Domani venerdì 18 marzo dalle ore 16 presso la sede CGIL di Roma e Lazio in Via Buonarroti 16 (primo piano sala Alberto Fredda) ci sarà l’iniziativa “Il lavoro dai mille nomi. Il futuro della assistenza agli alunni con disabilità”. Un dibattito sul futuro dei servizi AEC/OEPAC e sul riconoscimento del profilo professionale in cui assistenti specialistici, assistenti alla comunicazione, tiflodidatti, che lavorano ogni giorno nelle nostre scuole per garantire il diritto allo studio e alla integrazione alle alunne e alunni con disabilità, sordi, ciechi si confrontano con la deputata Elena Carnevali capogruppo della Commissione Affari sociali della Camera che sta discutendo un disegno di legge per la istituzione del profilo professionale; Eleonora Mattia Presidente della Commissione lavoro, formazione, diritto allo studio e istruzione della Regione Lazio e Claudia Pratelli Assessora alla Scuola, lavoro e formazione del Comune di Roma.

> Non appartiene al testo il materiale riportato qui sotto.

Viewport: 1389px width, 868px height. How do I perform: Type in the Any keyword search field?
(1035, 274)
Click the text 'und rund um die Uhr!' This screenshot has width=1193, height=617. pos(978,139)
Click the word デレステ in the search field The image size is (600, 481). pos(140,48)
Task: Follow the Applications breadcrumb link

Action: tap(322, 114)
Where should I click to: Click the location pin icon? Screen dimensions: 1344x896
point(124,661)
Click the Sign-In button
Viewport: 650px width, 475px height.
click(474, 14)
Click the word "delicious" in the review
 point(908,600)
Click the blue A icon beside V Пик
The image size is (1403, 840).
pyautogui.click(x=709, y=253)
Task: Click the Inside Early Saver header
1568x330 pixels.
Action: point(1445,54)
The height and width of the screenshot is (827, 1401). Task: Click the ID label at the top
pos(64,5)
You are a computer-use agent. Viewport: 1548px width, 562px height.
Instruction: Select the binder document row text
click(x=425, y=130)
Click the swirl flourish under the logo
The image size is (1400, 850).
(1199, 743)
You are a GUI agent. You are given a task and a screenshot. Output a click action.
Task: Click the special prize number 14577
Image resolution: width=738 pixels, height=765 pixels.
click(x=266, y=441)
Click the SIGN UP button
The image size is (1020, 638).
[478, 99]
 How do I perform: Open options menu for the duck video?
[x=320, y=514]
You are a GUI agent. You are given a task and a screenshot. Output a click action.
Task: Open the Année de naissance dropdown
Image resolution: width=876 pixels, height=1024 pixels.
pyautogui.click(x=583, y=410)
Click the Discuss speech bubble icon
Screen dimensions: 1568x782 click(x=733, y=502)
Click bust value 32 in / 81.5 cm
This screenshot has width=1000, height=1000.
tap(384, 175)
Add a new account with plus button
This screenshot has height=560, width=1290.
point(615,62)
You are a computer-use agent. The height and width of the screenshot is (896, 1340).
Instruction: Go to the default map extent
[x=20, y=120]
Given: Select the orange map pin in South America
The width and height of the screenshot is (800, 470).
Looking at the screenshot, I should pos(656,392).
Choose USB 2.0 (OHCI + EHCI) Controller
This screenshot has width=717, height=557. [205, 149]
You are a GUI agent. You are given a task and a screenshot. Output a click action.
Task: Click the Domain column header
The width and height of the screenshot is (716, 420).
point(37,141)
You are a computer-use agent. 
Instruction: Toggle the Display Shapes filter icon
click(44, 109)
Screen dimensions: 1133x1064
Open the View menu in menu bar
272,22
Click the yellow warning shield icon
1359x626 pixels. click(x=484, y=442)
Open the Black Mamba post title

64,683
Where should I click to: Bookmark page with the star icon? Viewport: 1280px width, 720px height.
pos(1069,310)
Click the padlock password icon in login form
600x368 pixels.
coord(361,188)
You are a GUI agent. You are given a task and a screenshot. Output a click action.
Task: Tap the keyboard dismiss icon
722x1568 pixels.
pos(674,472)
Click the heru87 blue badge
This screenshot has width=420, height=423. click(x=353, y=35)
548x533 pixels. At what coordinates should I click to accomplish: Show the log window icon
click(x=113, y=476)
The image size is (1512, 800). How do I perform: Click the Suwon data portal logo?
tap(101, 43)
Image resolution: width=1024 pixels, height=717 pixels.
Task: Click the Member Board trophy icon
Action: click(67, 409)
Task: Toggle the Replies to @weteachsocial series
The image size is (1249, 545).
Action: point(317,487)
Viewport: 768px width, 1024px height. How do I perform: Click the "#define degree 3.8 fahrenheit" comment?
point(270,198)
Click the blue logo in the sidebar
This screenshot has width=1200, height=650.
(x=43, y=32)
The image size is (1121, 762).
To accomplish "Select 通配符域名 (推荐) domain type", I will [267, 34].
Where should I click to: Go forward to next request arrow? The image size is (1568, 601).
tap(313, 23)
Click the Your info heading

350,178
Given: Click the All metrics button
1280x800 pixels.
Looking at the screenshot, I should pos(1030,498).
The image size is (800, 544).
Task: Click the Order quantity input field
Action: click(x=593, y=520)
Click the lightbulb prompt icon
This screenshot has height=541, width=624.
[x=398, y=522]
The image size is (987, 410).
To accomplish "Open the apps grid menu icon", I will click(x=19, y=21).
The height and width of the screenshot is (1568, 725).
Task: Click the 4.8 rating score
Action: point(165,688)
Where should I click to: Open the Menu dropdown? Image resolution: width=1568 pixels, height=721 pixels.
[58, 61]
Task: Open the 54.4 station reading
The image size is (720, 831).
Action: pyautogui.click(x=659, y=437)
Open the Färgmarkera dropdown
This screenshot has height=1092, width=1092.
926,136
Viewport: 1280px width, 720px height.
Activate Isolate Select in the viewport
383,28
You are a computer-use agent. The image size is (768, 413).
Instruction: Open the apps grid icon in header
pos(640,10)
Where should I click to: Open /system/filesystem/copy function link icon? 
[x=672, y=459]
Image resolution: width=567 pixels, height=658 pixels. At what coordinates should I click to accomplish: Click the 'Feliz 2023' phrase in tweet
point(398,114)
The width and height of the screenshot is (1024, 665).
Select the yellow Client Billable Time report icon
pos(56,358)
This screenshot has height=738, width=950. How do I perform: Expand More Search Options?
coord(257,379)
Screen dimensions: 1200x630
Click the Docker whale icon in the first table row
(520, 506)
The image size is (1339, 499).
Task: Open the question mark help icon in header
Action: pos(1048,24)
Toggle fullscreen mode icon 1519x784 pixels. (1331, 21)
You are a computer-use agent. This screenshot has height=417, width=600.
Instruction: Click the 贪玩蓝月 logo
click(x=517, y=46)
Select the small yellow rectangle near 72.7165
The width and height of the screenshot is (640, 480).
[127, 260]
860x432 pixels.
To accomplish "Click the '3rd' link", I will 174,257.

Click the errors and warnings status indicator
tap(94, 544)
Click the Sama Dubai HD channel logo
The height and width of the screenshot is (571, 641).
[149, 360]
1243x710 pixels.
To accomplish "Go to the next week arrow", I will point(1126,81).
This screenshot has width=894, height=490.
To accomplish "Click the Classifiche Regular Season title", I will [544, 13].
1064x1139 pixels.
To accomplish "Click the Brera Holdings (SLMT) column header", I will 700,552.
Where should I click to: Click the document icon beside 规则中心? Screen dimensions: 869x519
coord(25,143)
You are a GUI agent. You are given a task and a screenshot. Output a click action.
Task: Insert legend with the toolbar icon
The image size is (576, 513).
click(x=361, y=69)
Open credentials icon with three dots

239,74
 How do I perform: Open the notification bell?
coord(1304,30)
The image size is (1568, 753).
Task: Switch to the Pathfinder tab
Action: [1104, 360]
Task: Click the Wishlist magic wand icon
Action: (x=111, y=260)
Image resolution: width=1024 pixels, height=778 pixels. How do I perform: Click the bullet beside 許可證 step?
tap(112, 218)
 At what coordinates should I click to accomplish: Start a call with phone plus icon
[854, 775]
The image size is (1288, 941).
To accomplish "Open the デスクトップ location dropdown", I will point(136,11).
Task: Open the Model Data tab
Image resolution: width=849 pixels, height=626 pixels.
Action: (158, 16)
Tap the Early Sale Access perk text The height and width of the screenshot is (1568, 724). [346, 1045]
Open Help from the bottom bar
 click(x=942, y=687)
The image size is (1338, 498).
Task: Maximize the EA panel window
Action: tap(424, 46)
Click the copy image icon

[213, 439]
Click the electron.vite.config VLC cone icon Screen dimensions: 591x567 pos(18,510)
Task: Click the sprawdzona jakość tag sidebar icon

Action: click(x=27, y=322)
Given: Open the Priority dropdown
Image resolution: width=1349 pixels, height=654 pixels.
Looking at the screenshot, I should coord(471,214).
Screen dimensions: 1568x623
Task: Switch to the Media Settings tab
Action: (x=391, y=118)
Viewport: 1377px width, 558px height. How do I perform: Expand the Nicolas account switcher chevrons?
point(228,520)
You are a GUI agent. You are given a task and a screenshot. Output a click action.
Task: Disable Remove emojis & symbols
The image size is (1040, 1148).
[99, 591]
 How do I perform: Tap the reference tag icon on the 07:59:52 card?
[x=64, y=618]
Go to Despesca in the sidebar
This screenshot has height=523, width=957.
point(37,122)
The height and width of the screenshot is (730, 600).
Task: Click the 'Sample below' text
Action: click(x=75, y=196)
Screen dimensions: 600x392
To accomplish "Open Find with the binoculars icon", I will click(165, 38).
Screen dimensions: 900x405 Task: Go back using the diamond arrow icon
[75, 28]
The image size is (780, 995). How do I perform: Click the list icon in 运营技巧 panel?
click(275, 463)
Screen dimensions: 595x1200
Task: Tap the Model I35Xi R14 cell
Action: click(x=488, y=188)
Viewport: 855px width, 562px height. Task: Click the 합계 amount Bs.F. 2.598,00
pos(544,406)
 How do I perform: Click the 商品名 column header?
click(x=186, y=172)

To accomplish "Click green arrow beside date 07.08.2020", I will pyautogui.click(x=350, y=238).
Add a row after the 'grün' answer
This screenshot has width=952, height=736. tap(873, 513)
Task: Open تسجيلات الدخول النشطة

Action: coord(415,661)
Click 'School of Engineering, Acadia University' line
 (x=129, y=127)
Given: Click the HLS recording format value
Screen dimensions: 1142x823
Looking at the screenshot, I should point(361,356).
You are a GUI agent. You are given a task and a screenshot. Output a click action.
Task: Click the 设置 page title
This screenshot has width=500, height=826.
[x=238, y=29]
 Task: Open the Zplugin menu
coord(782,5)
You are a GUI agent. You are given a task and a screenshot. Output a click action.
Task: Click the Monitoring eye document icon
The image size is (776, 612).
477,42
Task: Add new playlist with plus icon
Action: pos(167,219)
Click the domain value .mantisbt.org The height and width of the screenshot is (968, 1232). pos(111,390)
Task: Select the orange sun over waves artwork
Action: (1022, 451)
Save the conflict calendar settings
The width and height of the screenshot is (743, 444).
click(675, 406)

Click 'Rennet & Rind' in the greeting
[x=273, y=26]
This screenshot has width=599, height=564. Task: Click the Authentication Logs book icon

Con questa iniziativa la FP CGIL vuole dare un contributo per superare i problemi che affliggono questo settore e impediscono il reale e concreto esercizio del diritto allo studio per le alunne e alunni con disabilità: la mancanza di un profilo professionale unico nazionale fa si che figure con formazione e esperienza professionale assai diversa da un territorio all’altro della nostra regione sia chiamata ad esercitare questa professione, la gestione affidata alle gare al massimo ribasso, in cui il ribasso è la qualità del servizio offerto alle bambine e bambini, a cui per la maggioranza della nostra regione gli enti locali si affidano, la disomogenietà delle ore di assistenza garantite da territorio a territorio ( nel comune di Roma da Municipio a Municipio ci sono grandi differenze); la mancata previsione dei recuperi delle ore di assistenza che non sono state usufruite nel corso dell’anno ogni volta che la scuola è chiusa o alunno è malato; il mancato coinvolgimento nei centri estivi e nelle attività extracurriculari dell’assistente con automatica esclusione da tutte queste attività delle alunne e alunni con disabilità, solo per citare le maggiori. Problemi che se non affrontati subito da Regione e Comuni rischiano di replicarsi anche nel prossimo anno scolastico come ogni anno da decenni condannando queste alunne e alunni, queste bambine e bambini, ad un diritto allo studio eventuale, parziale, solo se avanzano fondi.